The decision contradicts rulings in other federal appeals courts on similar issues, suggesting the Supreme Court may soon intervene.
The case was occasioned when an internal affairs investigation revealed that officers Shad Begley and Janelle Perez were engaged in an adulterous relationship. Though the inquiry did not yield evidence suggesting they had sexual encounters while on-duty, Perez was subsequently fired. The department claimed she was dismissed for unrelated conduct, though her superiors later admitted they morally disapproved on the Begley-Perez affair.
Perez then sued the city, arguing her termination violated her constitutional rights to privacy and intimate association.
A federal trial court sided with the city but a three-judge panel of the 9th Circuit reversed. Judge Stephen Reinhardt’s opinion for the panel explained the Supreme Court forbade the state taking adverse actions against individuals because they disapprove of private sexual conduct, in a 2003 case called Lawrence v. Texas. In that case, a 6-3 Court struck down a state law criminalizing homosexual sodomy.
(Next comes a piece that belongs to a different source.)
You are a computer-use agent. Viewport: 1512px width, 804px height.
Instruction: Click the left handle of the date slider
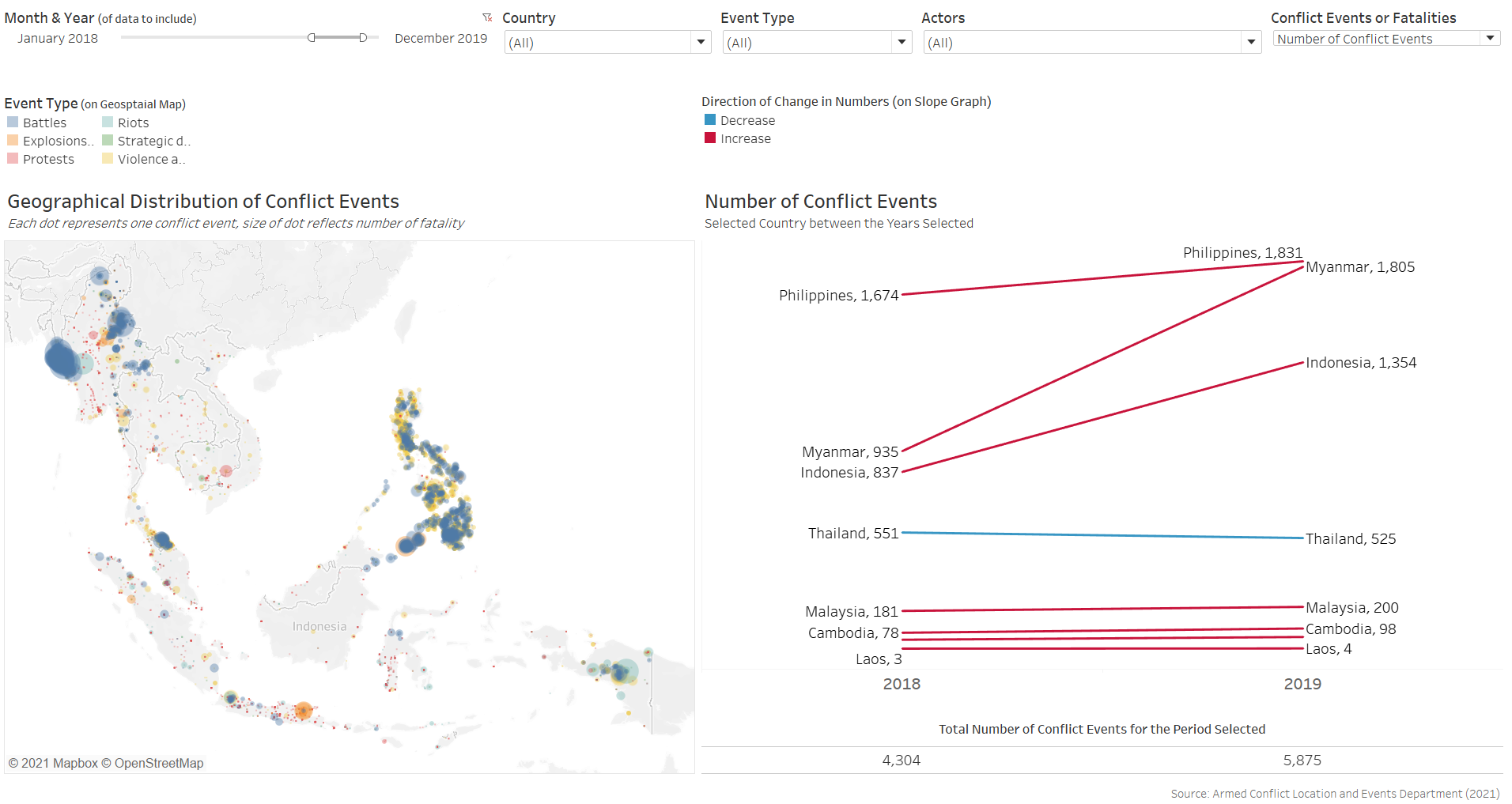tap(312, 38)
Pointing to the Lawrence decision, Reinhardt said the police department was wrong to attach a stigma to Perez’s adulterous conduct and take retaliatory action against her.
“As the [Supreme] Court explained, the liberty protected by the due process clause must extend equally to all intimate sexual conduct between consenting adults, regardless of whether they are of the same sex or not, married or unmarried,” he wrote.
The opinion suggests Perez could be fired if her affair substantially affected her on-duty performance.
The 5th and 10th U.S. Circuit Courts have taken the opposite position in similar cases. The 5th Circuit upheld the termination of two Bossier Parish sheriff’s deputies in 2017, after the pair essentially switched wives and sought divorces from their legal spouse. A decade earlier in 2008, the 10th Circuit sanctioned the dismissal of a female officer for having an affair, finding there is no “fundamental liberty interest ‘to engage in a private act of consensual sex.'”
The Supreme Court often takes cases when multiple appeals courts disagree over the same question of law. Given the gravity of the issue and the split between the circuits, the justices may review this case, or a similar one, in the near future.
The case will now return to the trial court for further proceedings.